Another thing that bears revisiting is the profundity of Mayweather's psychological effects on his opponents, the way that he plays on their patterns and turns their strengths, in a kind of Nixonian jujitsu, into his own. He goes to the body with that famous left of his to get his opponent to lower their guard. When their guard is low, he throws the famous counter-right over their jab. He makes the other guy spend the entire round cornering him, and when he's cornered you think he's dead but, as the Pixies would say, he just sails away on a wave of mutilation. This toll that he takes on boxers plays out in different ways. Berto and Ortiz got angrier and angrier (although Berto's fuse was much longer than Ortiz's). Pacquiao and Mosely seemed to just give up. His counterpunching wears on fighters too. Shane Mosely, especially, is an evocative case. Mosely is a volume puncher known for his business in the ring. When he fought Winky Wright the second time, Shane Mosely threw 618 punches. He threw 745 when he fought Canelo. Against Mayweather? 452. When what you do ends not only in failure, but punishment, you just do less of it.

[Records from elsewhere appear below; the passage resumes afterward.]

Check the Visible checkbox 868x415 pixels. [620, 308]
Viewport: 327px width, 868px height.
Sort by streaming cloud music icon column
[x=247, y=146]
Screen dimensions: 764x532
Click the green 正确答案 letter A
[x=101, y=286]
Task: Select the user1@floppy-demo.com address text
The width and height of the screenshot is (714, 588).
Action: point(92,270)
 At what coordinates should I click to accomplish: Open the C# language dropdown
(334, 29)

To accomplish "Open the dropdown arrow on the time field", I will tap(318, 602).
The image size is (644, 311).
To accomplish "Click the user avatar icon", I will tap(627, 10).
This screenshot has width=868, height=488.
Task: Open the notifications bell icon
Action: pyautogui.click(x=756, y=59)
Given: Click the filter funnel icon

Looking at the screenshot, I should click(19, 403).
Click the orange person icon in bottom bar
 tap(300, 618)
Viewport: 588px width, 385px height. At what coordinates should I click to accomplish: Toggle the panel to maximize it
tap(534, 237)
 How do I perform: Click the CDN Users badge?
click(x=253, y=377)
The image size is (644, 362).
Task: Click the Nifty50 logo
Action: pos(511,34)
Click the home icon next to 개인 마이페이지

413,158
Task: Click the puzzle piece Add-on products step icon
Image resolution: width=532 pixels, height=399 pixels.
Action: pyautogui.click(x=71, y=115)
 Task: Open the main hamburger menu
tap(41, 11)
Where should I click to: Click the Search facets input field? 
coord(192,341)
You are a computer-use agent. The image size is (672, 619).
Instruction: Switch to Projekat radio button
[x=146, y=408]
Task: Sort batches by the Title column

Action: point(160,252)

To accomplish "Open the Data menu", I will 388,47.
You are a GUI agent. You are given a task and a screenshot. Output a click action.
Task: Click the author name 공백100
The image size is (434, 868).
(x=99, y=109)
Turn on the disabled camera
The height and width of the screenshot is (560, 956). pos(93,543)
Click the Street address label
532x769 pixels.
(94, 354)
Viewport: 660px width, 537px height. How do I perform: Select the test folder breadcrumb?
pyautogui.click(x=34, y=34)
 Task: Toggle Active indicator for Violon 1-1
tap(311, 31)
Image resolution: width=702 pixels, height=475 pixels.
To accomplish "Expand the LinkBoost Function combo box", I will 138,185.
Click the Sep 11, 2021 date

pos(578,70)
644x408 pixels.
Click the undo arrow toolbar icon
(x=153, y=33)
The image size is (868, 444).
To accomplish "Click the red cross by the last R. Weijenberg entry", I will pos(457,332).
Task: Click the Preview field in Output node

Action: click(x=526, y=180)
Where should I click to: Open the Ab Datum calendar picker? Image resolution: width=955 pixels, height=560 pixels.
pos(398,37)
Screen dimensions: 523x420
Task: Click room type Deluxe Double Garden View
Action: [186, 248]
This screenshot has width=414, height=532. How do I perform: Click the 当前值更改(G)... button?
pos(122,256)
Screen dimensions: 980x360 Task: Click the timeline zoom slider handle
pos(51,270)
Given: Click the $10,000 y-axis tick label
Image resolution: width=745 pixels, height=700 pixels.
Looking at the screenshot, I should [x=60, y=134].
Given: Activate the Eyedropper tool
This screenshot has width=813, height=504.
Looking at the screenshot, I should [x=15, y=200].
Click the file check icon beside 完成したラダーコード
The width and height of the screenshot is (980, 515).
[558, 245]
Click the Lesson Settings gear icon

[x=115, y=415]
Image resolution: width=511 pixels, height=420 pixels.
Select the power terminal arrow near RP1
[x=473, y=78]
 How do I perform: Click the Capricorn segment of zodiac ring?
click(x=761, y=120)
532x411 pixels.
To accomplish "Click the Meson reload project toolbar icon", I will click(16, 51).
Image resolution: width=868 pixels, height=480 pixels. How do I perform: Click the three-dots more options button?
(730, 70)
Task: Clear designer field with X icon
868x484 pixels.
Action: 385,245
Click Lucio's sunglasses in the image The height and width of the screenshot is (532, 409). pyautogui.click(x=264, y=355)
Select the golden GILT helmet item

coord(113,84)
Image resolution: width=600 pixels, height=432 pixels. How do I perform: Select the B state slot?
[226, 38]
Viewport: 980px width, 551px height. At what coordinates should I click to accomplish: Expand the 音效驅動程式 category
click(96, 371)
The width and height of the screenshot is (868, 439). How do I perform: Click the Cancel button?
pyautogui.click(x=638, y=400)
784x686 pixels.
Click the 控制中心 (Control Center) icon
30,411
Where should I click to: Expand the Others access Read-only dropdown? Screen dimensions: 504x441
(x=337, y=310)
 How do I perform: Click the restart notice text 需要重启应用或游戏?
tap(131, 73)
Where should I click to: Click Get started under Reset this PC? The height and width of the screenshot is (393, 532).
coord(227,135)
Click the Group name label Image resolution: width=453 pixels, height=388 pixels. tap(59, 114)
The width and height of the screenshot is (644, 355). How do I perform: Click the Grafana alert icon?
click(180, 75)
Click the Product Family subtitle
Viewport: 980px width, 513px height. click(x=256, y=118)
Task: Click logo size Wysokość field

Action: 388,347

I have no idea what makes Floyd Mayweather, Jr. tick, and I'm probably glad that I don't. He had a pretty bad upbringing in Grand Rapids. His father was a drug dealer who only spent time with him when he was boxing. He dropped out of high school to pursue it, and he hasn't done anything else sense. His amateur record was 84-6, most famously losing a gold medal at the Olympics to what was effectively mathematical error; his judges failed to impose a point deduction on his opponent once the referee had called for it. I really don't like Mayweather, and I'd like to act as though he jumped up out of a hole in the ground and just began harming his loved ones, manipulating USADA rules, and using this oppressive style in the ring. I'd like to think that all of that stuff stemmed from the same, fundamental evil, that he was boxing's Sauron, and that one day, some young contender who was pure of heart would reforge his great-grandfather's pair of Cleto Reyes and defeat him in the ring in such a way that would make everything awful that he's done outside of it go away or not matter.

That's not going to happen now, and it wasn't ever going to happen. But how about this as far as Floyd goes. You're a young Olympic contender who hasn't known anything but fighting and you've just lost the gold for no reason. You haven't got anything for career prospects. You didn't finish high school, your family is dirt poor, and your dad is in jail. When he was out, you had to beg him to get him to spend time with you. You had to beg for food, probably. You had to write a letter begging Bill Clinton to pardon him so he could watch you fight. When you look in that mirror after, again, you've just lost the gold medal, something you've been working on for literally your whole life. You are sixteen. Do you find something else to do? Or do you resolve to never, ever lose again? I don't know what actually happened to Mayweather, what ate his heart and what makes him do what he does, and I don't want to.

His record is now 49-0, tied with the world record for longest undefeated streak. If you think he's actually going to retire after this fight, I'd like to take this opportunity and ask you to stop thinking that.